Human GINS stimulates DNA synthesis by polymerase α-primase on singly primed M13 mp18 single-stranded DNA. (A) Reaction mixtures (volume 10 μl) contained singly primed M13mp18 single-stranded DNA (25 fmol), 18 μM dATP, 18 μM dGTP, 18 μM dTTP, 6 μM dCTP and [α-³²P]dCTP (1.25 μCi) and, where indicated, polymerase (pol) α-primase (70 fmol). Lane 1, no enzyme control; lane 2, pol α-primase alone; lanes 3–7, pol α-primase in the presence of 1.27, 2.55, 5.1, 10.2 and 15.3 pmol of hGINS, respectively.
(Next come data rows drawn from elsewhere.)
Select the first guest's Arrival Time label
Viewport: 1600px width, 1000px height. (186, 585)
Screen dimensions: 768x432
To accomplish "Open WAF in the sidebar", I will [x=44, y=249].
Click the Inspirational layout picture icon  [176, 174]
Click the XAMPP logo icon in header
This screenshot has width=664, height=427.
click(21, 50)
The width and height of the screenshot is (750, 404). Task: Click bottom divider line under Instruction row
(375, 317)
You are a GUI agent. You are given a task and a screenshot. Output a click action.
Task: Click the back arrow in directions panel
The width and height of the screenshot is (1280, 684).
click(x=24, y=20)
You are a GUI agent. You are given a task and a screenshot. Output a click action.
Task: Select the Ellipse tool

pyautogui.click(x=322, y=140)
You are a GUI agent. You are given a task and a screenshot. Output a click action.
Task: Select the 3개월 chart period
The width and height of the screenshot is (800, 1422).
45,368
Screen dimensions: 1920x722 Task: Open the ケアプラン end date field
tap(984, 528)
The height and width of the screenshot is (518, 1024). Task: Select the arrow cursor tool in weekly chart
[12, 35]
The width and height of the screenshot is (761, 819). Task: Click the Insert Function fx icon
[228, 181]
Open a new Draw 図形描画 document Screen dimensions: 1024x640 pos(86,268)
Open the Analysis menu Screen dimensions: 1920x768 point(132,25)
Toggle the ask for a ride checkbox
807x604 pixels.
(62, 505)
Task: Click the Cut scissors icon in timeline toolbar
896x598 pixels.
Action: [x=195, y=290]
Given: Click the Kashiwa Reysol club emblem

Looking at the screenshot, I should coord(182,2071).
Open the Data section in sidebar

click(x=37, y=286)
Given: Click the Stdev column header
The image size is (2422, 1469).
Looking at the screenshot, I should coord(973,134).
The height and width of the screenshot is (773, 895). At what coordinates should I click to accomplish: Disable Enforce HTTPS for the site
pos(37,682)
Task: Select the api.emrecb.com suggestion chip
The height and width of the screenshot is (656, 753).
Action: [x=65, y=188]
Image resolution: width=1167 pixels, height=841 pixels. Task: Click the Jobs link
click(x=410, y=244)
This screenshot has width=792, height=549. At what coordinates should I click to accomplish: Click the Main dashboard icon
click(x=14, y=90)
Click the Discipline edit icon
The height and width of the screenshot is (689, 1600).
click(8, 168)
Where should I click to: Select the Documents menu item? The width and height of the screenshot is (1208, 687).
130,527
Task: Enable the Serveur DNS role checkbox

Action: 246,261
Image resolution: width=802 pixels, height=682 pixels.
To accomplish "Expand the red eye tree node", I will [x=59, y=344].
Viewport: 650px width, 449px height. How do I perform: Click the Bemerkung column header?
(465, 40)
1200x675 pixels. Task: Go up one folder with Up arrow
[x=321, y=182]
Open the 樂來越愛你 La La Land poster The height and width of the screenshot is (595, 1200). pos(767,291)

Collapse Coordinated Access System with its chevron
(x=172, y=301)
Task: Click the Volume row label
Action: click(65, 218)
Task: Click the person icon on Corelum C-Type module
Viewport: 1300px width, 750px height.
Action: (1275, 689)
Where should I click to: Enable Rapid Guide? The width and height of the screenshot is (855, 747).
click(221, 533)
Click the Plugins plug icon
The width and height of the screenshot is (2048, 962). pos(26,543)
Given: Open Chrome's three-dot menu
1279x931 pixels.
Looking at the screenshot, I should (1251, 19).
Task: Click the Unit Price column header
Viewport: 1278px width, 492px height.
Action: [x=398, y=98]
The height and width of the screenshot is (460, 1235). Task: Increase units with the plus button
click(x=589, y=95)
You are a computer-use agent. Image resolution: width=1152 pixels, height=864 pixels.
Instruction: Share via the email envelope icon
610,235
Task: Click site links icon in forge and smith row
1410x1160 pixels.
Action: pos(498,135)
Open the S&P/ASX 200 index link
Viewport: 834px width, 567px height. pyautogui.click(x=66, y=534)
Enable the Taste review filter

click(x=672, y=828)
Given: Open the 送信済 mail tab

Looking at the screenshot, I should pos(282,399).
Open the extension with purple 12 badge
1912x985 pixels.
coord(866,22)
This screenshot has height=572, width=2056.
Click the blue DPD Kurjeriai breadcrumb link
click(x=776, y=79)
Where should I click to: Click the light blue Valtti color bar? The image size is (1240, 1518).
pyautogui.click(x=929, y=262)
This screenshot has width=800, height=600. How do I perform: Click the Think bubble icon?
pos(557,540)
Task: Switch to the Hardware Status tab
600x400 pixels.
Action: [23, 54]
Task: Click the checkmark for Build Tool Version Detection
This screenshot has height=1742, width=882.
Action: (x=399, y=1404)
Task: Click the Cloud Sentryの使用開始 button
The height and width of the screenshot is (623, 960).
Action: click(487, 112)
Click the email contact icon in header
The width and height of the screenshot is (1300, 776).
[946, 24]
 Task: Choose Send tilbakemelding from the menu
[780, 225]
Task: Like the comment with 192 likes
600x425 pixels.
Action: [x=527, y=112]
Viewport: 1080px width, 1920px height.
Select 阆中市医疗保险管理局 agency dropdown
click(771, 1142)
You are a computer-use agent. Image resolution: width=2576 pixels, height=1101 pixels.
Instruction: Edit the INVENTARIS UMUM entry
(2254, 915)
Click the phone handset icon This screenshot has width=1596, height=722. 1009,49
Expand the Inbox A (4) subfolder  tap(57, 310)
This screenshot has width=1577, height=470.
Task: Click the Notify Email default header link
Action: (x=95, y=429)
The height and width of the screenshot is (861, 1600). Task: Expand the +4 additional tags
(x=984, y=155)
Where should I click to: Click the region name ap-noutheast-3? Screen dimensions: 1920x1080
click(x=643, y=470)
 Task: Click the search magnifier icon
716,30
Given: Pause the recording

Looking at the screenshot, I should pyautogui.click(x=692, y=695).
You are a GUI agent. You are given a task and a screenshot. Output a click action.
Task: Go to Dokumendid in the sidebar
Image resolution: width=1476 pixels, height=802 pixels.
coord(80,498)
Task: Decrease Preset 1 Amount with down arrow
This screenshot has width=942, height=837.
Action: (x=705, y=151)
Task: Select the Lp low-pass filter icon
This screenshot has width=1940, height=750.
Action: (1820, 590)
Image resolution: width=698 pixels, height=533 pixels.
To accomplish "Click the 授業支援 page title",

Samples were incubated at 37°C for 15 min. Reaction products were run on a 6% polyacrylamide sequencing gel, which was analysed using a phosphorimager apparatus. Lane M contains EcoRI–HindIII-digested λ DNA as the size marker (the exposure of this lane was shorter for identifying the position of the marker). Lane 8 contains a control reaction carried out with 1.5 μg of hGINS without pol α-primase and run on a different gel. (B) Reaction products longer than 125 nucleotides detected in lanes 2–8 of the gel shown in (A) were quantified by using a phosphorimager, as described in the Methods. The intensity of the signal in each lane was normalized to the value calculated for the reaction carried out in the absence of hGINS. hGINS, human GINS.